Martin Luther King, Jr. is best remembered for leading the American civil rights movement and preaching values of unity and nonviolent civil disobedience in his signature rhetorical style. What’s lesser known, however, is what King was working toward in the final year of his life: Universal basic income.
In his final years, King became increasingly focused on addressing and fixing the problem of poverty. For King, poverty wasn’t an issue that affected only African Americans — though he noted that poverty on top of racial discrimination often makes a bad problem even worse — but rather a society-wide “curse” that affected all people, “including the two-thirds of them who are white,” as noted in the last chapter of his final book.
To jump-start the elimination of poverty, first in the U.S. and then abroad, King organized the Poor People’s Campaign of 1968. The campaign argued that the federal government should create an anti-poverty program that provided every poor American family with a middle-class salary. However, King was assassinated in April 1968, months before thousands of protestors marched and built a tent city in Washington, D.C.
Today, as income inequality rises and technology steadily continues to take away jobs, the idea of establishing a universal basic income is perhaps more popular than ever. The idea has been recently endorsed in some form by the likes of SpaceX CEO Elon Musk, Virgin Group CEO Richard Branson and Facebook CEO Mark Zuckerberg. Of course, implementing such a radical economic policy would surely come with problems and unforeseen consequences. But King’s arguments for establishing a universal – or “guaranteed” – basic income make just as strong of a case for the policy as they did more than 50 years ago.

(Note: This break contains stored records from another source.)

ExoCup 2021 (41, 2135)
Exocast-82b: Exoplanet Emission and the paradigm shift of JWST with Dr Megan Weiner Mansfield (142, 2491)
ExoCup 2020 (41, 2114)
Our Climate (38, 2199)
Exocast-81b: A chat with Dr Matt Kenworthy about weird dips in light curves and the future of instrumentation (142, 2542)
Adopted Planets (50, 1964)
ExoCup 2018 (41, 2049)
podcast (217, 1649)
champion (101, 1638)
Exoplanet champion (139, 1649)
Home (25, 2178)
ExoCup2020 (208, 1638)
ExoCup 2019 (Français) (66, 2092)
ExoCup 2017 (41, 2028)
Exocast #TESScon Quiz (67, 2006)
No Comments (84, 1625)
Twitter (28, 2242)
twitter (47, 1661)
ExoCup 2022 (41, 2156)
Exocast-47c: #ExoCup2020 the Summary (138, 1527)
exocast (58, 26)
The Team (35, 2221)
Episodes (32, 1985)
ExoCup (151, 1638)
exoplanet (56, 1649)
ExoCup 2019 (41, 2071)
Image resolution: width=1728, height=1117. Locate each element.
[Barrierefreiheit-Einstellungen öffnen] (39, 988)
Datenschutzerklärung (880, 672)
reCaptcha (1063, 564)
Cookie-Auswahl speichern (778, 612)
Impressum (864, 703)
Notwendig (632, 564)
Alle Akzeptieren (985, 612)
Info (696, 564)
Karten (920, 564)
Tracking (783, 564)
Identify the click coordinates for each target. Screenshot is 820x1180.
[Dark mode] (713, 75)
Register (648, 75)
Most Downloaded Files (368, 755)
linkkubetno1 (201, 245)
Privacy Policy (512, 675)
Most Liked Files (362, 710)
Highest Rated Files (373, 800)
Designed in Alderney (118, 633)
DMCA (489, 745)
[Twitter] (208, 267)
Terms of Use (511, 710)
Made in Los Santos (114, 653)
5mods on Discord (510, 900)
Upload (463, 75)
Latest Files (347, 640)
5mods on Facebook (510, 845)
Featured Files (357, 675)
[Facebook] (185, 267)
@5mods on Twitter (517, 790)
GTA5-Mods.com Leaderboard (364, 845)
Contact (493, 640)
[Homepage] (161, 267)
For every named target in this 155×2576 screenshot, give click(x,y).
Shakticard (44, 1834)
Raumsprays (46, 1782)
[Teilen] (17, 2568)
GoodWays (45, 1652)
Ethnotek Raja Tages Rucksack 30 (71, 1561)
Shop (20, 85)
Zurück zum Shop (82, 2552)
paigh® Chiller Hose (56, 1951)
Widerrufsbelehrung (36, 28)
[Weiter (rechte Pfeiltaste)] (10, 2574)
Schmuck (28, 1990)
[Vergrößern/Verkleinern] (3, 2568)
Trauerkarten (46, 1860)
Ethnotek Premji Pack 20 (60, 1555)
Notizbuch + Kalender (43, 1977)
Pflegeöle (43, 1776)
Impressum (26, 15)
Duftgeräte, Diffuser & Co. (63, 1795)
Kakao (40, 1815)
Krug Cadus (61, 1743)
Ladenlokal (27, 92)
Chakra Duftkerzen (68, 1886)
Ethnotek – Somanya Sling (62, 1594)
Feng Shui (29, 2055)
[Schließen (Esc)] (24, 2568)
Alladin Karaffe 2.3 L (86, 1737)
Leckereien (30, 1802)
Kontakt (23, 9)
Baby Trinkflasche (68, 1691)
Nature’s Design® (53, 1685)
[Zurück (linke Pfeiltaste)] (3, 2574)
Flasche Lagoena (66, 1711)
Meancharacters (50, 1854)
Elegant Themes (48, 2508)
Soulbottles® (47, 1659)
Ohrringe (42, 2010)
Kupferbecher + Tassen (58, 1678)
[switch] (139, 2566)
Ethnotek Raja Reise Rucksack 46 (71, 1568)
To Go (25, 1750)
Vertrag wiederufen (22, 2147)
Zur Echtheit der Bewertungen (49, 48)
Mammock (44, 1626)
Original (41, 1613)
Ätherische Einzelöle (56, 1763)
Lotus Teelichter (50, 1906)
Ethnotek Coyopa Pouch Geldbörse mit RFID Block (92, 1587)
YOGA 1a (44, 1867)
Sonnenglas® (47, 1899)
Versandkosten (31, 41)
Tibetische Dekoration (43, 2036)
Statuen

Here are four reasons why King supported universal basic income.
The success of the civil rights movement depended on broader equality
In 1967, King suggested that the civil rights movement can’t survive if it’s born into an unsustainable society:
Now we are in a new phase. And that is a phase where we are seeking genuine equality. Where we are dealing with hard economic and social issues. And it means that the job is much more difficult.
It’s much easier to integrate a lunch counter than it is to guarantee an annual income. It’s much easier to integrate a bus than it is to get a program that will force the government to put billions of dollars into ending slums.